Data section:

[start]

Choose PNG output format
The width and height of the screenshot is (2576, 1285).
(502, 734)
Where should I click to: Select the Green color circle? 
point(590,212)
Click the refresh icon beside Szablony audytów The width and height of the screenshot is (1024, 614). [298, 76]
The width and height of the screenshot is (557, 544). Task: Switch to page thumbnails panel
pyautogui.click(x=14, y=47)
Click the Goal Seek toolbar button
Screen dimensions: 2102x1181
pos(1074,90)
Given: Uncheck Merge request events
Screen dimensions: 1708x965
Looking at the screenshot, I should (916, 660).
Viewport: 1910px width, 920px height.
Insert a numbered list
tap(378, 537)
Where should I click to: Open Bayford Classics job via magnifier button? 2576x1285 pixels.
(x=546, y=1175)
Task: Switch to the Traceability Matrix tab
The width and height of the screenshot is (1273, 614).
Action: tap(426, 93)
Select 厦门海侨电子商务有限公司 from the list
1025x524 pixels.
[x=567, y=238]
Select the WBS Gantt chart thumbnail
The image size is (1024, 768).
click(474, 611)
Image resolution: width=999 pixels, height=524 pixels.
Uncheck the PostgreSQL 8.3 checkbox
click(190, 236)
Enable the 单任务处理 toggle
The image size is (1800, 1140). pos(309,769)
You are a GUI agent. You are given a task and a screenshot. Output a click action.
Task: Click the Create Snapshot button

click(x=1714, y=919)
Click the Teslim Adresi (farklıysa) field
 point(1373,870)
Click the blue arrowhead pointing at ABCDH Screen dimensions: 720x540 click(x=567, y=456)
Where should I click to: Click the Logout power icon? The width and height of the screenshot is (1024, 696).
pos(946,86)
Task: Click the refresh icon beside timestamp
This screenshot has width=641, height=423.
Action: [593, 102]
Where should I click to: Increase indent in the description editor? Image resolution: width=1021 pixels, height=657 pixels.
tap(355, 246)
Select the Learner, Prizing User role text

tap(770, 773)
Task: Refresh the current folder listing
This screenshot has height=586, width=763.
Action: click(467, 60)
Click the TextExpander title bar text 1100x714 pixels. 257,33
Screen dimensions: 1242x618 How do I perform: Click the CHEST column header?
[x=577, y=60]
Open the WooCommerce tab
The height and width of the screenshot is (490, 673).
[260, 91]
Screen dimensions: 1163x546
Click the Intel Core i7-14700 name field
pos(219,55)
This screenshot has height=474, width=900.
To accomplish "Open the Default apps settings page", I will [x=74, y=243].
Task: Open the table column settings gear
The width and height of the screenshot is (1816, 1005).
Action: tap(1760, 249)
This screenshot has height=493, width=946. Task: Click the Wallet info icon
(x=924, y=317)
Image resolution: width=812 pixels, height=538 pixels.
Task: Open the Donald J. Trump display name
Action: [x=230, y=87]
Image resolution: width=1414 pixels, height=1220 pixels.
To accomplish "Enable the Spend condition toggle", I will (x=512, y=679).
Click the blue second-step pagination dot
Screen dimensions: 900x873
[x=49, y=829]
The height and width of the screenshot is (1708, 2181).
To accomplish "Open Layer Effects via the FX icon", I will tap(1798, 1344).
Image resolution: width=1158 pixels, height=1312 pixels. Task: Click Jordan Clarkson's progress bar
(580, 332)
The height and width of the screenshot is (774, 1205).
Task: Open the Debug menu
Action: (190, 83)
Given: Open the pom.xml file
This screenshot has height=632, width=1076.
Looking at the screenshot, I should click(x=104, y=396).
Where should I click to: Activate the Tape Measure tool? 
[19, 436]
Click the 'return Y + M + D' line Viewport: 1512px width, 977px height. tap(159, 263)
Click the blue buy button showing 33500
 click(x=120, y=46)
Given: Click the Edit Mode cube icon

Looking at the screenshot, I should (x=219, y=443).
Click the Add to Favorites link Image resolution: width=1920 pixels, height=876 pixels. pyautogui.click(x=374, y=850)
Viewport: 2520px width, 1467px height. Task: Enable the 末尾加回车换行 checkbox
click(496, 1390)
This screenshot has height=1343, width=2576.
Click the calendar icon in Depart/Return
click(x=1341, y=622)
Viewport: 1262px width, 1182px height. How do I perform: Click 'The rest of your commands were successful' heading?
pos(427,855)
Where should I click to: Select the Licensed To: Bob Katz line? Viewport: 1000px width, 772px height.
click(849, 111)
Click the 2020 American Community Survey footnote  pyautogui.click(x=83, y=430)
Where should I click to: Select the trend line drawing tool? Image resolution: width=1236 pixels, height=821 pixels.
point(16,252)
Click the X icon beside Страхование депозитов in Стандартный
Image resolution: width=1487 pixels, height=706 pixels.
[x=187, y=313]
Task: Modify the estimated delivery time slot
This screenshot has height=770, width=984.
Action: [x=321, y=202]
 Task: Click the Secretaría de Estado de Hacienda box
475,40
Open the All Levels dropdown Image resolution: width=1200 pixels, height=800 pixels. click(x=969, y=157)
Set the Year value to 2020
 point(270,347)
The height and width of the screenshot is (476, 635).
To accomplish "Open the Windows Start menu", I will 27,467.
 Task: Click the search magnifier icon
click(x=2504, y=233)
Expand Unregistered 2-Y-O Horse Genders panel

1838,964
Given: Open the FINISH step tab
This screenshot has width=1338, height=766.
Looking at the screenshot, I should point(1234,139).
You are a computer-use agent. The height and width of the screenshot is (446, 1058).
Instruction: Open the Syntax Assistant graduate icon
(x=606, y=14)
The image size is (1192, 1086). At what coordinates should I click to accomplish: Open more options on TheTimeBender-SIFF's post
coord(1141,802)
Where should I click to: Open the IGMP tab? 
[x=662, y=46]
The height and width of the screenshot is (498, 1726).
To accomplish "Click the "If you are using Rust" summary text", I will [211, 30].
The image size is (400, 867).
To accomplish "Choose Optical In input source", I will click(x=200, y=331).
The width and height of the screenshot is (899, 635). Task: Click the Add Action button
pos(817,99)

[end]

Exercise instructions: Count the lines in the rows above that contain the string "beside", treating case as significant, and give only the number.

Written answer: 3